Phishing is, for example, fraudulent email messages that only look like an email from a valid sender. At first glance, the email looks valid, but on closer inspection of the sender's address, it may differ by just one character, or you may find that the link in the email leads to a fraudulent site. The attachment may look like an innocent-looking Excel file, but even an Excel file can contain malicious code. And the application you're supposed to install to get to the attachment is actually malware. The sender of such an email is simply trying to coax sensitive information such as login credentials (client number, password, security code and other security details) out of you to abuse it.

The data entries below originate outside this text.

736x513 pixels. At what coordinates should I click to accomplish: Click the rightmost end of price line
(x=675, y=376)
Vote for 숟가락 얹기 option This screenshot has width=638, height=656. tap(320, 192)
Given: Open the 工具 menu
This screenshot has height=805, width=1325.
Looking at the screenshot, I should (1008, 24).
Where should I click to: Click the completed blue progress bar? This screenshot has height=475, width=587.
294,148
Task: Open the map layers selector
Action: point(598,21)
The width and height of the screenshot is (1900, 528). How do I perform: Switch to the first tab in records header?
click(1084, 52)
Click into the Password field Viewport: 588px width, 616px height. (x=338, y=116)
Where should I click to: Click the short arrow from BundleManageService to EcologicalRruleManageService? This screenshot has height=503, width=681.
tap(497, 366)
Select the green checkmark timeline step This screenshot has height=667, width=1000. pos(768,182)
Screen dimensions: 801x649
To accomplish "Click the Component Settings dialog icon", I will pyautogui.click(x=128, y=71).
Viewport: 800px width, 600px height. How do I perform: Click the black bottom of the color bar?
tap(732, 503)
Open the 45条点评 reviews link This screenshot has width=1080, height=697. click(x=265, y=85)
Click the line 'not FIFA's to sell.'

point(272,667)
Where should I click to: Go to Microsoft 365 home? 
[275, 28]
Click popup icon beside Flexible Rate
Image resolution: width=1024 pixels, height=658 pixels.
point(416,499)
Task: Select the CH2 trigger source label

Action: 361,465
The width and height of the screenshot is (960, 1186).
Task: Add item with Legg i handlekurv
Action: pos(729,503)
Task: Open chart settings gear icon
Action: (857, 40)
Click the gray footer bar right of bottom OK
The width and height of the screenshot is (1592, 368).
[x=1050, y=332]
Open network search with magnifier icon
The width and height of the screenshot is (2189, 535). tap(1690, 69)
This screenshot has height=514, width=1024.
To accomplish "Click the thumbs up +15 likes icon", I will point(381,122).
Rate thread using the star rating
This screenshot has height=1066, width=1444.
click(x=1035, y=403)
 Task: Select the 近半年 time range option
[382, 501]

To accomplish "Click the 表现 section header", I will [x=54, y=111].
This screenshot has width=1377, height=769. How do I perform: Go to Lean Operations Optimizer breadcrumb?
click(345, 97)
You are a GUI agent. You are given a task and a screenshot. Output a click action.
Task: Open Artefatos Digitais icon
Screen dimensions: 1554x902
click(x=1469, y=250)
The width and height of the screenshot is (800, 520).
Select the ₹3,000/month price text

Therefore, when reading emails, it is worth remembering that not all emails that reach you are from valid senders and to take care before entering sensitive data or triggering attachments. In the context of Akcenta CZ, a phishing email may look like information about a failed payment, a request to update security information or a client satisfaction survey. There are no limits to imagination.
Diversion of payments
Beware of fraud
Fraudulent behaviour can take many forms and because of new technologies, there are always new ones. We therefore warn our clients of illegal actions, within which a diversion of payments can occur.
The whole system works as follows: the perpetrators manage to hack into the supplier’s email account and informs the company (our client) on the supplier’s behalf, to change bank details pertaining to the payment of the supplier invoices. The company in question subsequently modifies the payment instructions for their trading partner and the payments are subsequently remitted in favour of the fraudulent account. The company in question usually finds out only on the basis of the supplier’s urgent notice of claim for unpaid invoices.
For this reason, we recommend our clients to always verify in several ways (other email or phone) if it is really their trading partner who is actually changing the number of the bank account and not a fraudulent third party.